The court noted that for all of the relevant major life activities other than working, the ADA regulations require it to decide whether an individual is substantially limited when compared to the average person in the general population or "most" people. 970 F. Supp. at 1120; see 29 C.F.R. 1630.2(j)(1) (the EEOC Title I regulation); 28 C.F.R. Pt. 35, App. A § 35.104 (the Department of Justice Title II regulation). For the major life activity of working, however, the court noted that, in the EEOC Title I regulation, the relevant comparison group is the "average person having comparable training, skills and abilities." 970 F. Supp. at 1120; 29 C.F.R. 1630.2(j)(3)(i).
The court concluded that Bartlett is not substantially limited in the major life activity of reading when compared to the "average person in the general population," Bartlett v. New York State Bd. of Law Exam'rs, No. 93 Civ. 4986, 1997 WL 471032, at *4 (S.D.N.Y. Aug. 18, 1997) (opinion on post-judgment motion). It found that Bartlett's reading skills, when compared to the general population, were "barely average" or "roughly average reading skills (on some measures) when compared to the general population" and concluded that Bartlett is not substantially limited in reading within the meaning of 29 C.F.R. 1630.2(j)(1)(ii). 970 F. Supp. at 1120-1121; Bartlett, 1997 WL 471032, at *4.
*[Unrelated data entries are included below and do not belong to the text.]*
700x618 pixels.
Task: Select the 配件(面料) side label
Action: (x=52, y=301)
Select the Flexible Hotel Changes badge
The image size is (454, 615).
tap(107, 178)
The court concluded, however, that Bartlett is substantially limited in the major life activity of working when compared to the "average person having comparable training, skills and abilities," citing 29 C.F.R. 1630.2(j)(3)(i). Bartlett, 1997 WL 471032, at *4; 970 F. Supp. at 1126. The court found that the proper measure for determining whether a person taking the bar exam is substantially limited in a major life activity is to compare her to people with educational achievement comparable to her own, i.e., using the average scores of college graduates as the appropriate proxy because that is the highest educational level against which certain standardized tests are normed. 970 F. Supp. at 1126. Using that measure, the court concluded that Bartlett
is not able to read in the same condition, manner or duration as an average reader when measured against "the average person having comparable training, skills and abilities."29 C.F.R. § 1630.2(j)(3)(i).
Id. at 1099. When compared to that population group, the court found that Bartlett's reading skills were well below "normal." Id. at 1121. Therefore, the court concluded as a matter of law that Bartlett is "substantially impaired in the major life activity of working" and is a disabled individual under the ADA and Section 504. Id. at 1126.
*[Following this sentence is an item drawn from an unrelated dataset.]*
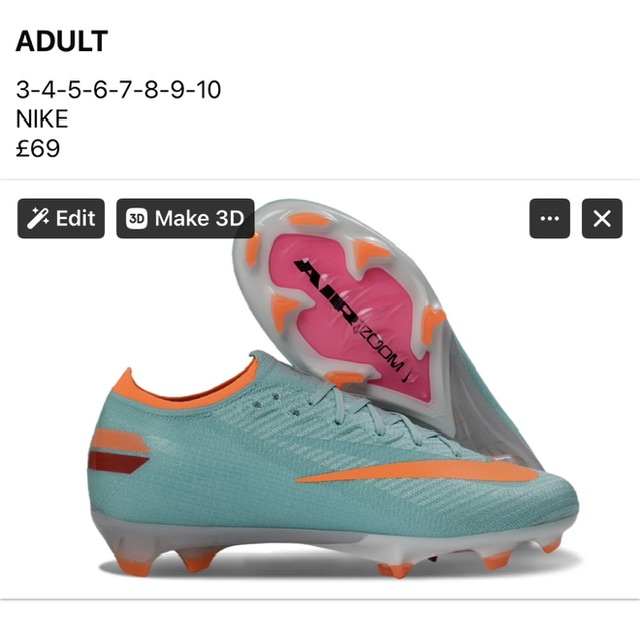
Task: Tap the orange Nike swoosh on the boot
Action: 420,473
2. Ruling on Post-judgment Motion
In its post-judgment motion, the Board argued that the district court erred in reaching the question whether Bartlett is substantially limited in the major life activity of working, when it failed to find that Bartlett was substantially limited in the major life activity of learning. Accordingly, it argued that the court erred as a matter of law by applying the more narrow standard applicable to the major life activity of working (29 C.F.R. 1630.2(j)(3)(i)), rather than the more general standard applicable to other major life activities in the EEOC Title I regulation (see 29 C.F.R. 1630.2(g)(1); 29 C.F.R. 1630.2(h)(2); 29 C.F.R. 1630.2(i); and 29 C.F.R. 1630.2(j)(1)).
In fact, however, the EEOC regulation cautions against determining whether someone is substantially limited in the major life activity of working, unless it has been determined that the person is not substantially limited in any other of the major life activities. See 29 C.F.R. Pt. 1630, App. § 1630.2(j). Therefore, in denying the Board's motion to amend the judgment, the court stated that because it had found that plaintiff was not substantially limited in the major life activities other than working that plaintiff raised, it was appropriate to consider whether she was substantially limited in the major life activity of working. Bartlett, 1997 WL 471032, at *3.
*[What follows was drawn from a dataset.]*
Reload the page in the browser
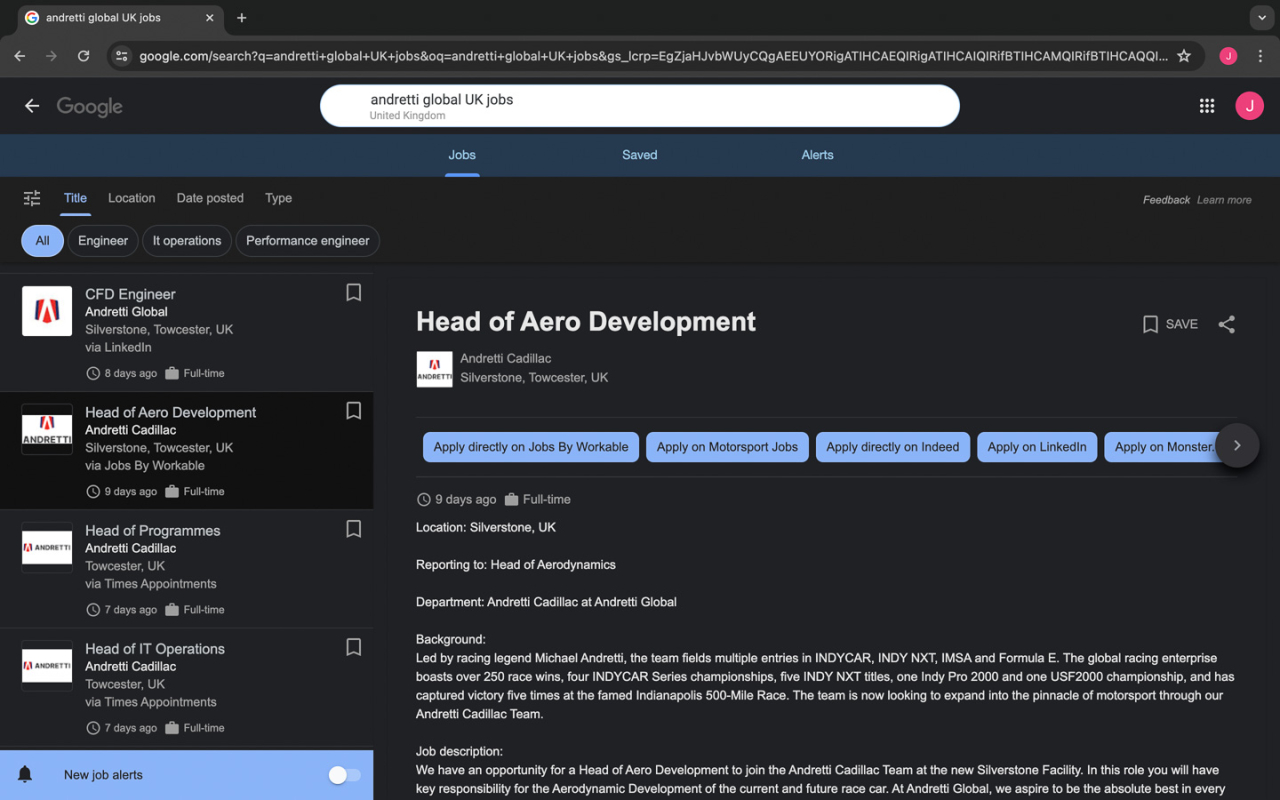(84, 56)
Further, in explaining why it was appropriate to invoke the major life activity of working in this case, the court distinguished the decision of the district court in Price v. National Board of Medical Examiners, 966 F. Supp. 419 (S.D. W. Va. 1997). The court in Price analyzed the claims of medical students seeking additional time and other accommodations on a medical licensing examination solely on the basis of whether they were substantially limited in the major life activity of learning, i.e., comparing them to the average person in the general population. Initially, the court in Bartlett noted that the exam at issue in Price was a step in the educational process of medical students rather than an examination given after a law student has completed all of her schooling and presenting the "only obstacle remaining between her and the practice [of law]." 1997 WL 471032, at *4.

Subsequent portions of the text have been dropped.